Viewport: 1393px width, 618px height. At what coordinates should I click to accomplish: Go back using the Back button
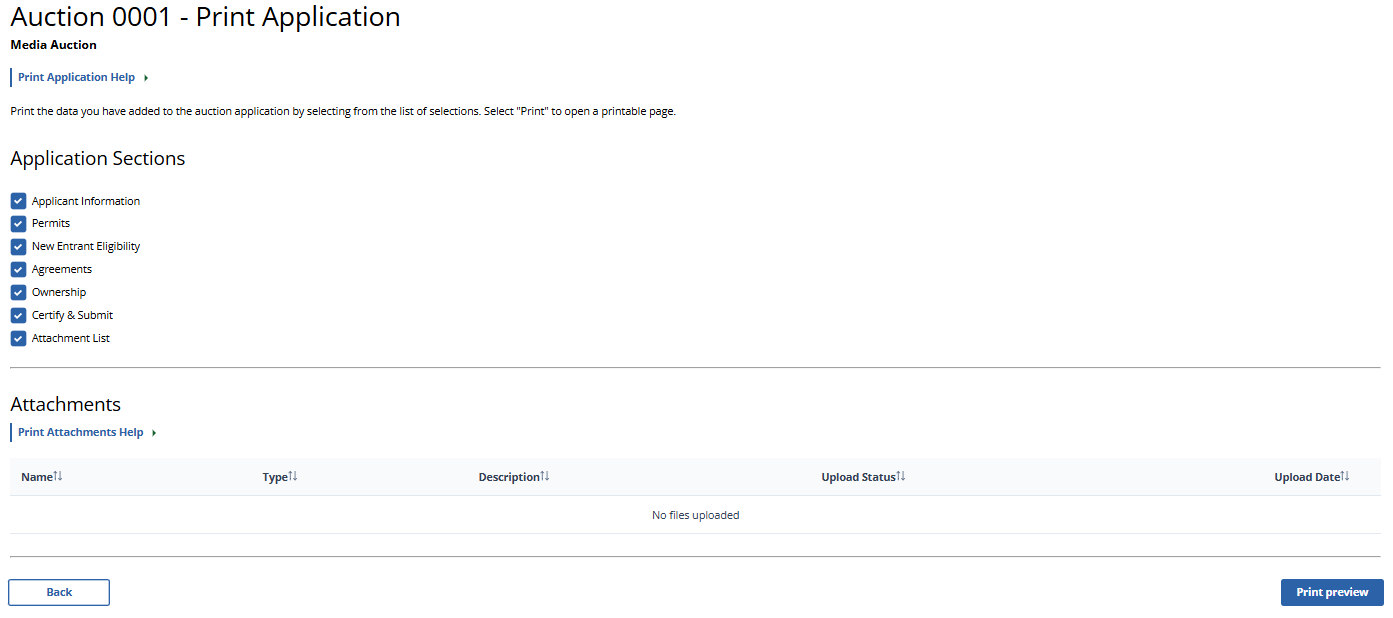(x=59, y=592)
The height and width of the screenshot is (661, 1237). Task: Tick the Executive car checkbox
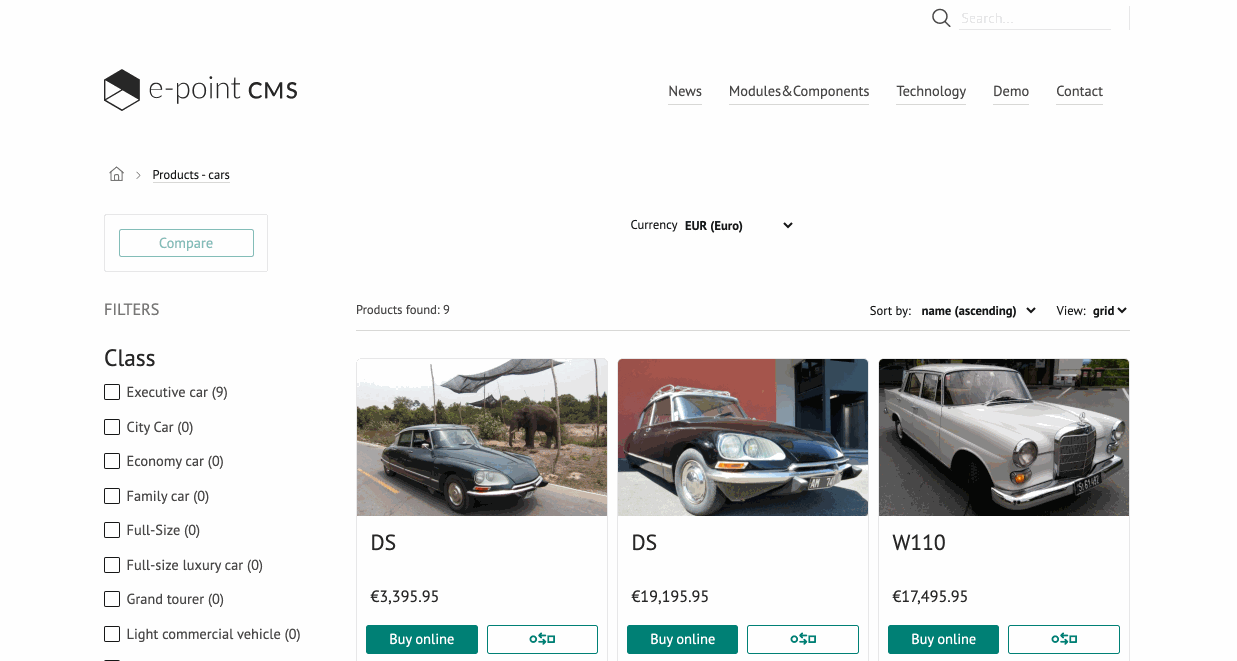112,392
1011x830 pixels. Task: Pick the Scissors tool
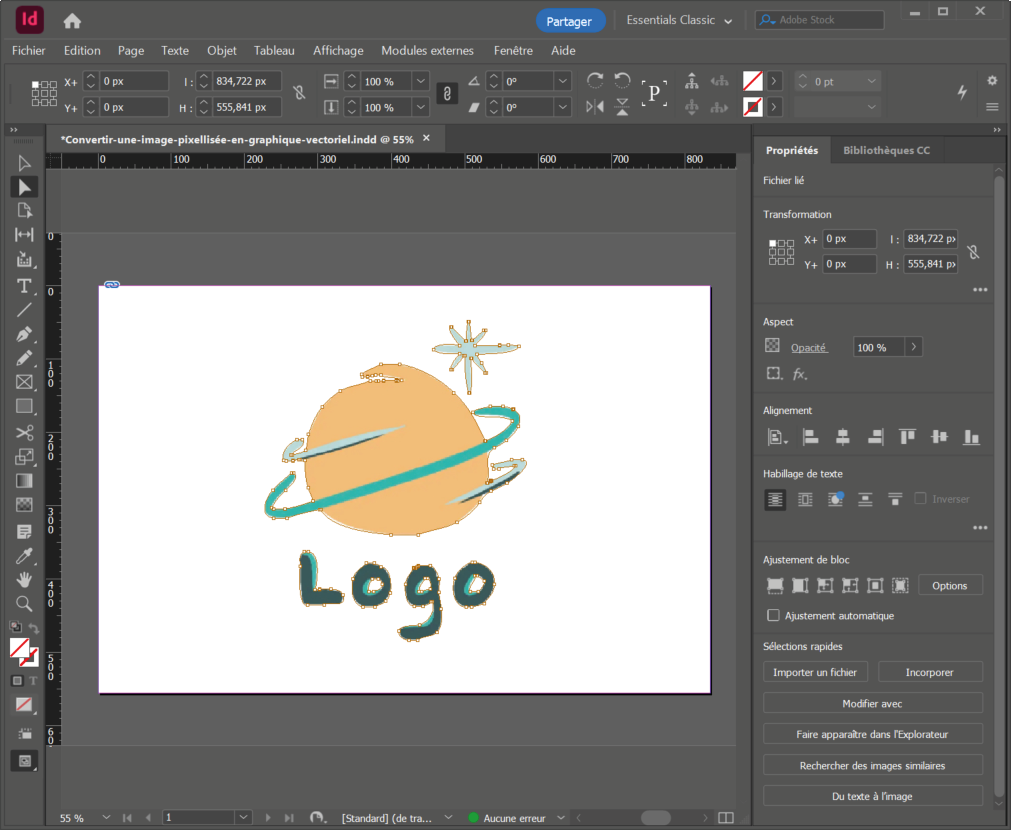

________________________

The listing above is to be retyped exactly, with all pictures left out.

* Solution for this problem:
Viewport: 1393px width, 618px height. At what coordinates should I click to accomplish: Go back using the Back button
(x=59, y=592)
The height and width of the screenshot is (661, 1237). Task: Tick the Executive car checkbox
112,392
1011x830 pixels. Task: Pick the Scissors tool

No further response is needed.